La prochaine hypothèse à remettre en question est que les machines répondent aux besoins et aux volontés de l’homme. Oui, il y a encore beaucoup de preuves qu’elles le font, pour beaucoup de gens, et dans les sociétés plus stables et prospères, la plupart des gens y sont adaptés d’une certaine manière. Mais les sociétés du monde entier ont tendance à devenir moins stables et moins prospères avec le temps, car les ressources sont épuisées et l’environnement se dégrade. La solution typique à cela a été l’imposition de l’austérité, qui limite les besoins humains par rapport à ceux des machines – industrielles, commerciales et financières – qui doivent continuer à fonctionner pour que les riches puissent continuer à s’enrichir. Peut-être que la situation où les machines répondent aux besoins humains est passagère.
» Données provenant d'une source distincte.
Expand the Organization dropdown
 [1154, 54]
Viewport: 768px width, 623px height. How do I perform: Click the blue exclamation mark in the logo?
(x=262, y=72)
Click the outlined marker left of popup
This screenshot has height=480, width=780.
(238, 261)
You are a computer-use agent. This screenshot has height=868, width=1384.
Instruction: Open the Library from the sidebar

Peut-être que la plupart des êtres humains ne sont qu’un coût hérité, à éliminer au prochain cycle de réduction des coûts.
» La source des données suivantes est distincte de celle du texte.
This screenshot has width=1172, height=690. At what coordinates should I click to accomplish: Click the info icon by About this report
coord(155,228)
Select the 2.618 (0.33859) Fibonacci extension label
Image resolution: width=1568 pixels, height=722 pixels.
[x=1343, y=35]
Certes, les machines seraient encore nécessaires pour répondre aux besoins des milliardaires et à ceux des millionnaires qui les servent. Mais, en ce qui concerne le reste de l’humanité, peut-être à ce stade-ci est-ce simplement un fardeau inutile du point de vue des machines ? En effet, il semble que de nombreux efforts différents soient en cours pour réduire ce fardeau. Faisons un court voyage dans notre mémoire, pour voir d’où nous venons, puis essayons d’avoir un aperçu de ce que nous réserve l’avenir.
Il était une fois, ainsi que le dit l’histoire, il y avait des humains. Ils vivaient dans des groupes et des tribus, proches de la nature. Ils pêchaient, chassaient, cueillaient ou cultivaient de la nourriture. Ils fabriquaient aussi leurs propres vêtements et leurs abris. Ils élevaient leurs propres enfants et prenaient soin de leurs propres parents âgés. Les hommes étaient virils et se faisaient la guerre les uns contre les autres. Les femmes étaient féminines et gouvernaient la maison et le foyer.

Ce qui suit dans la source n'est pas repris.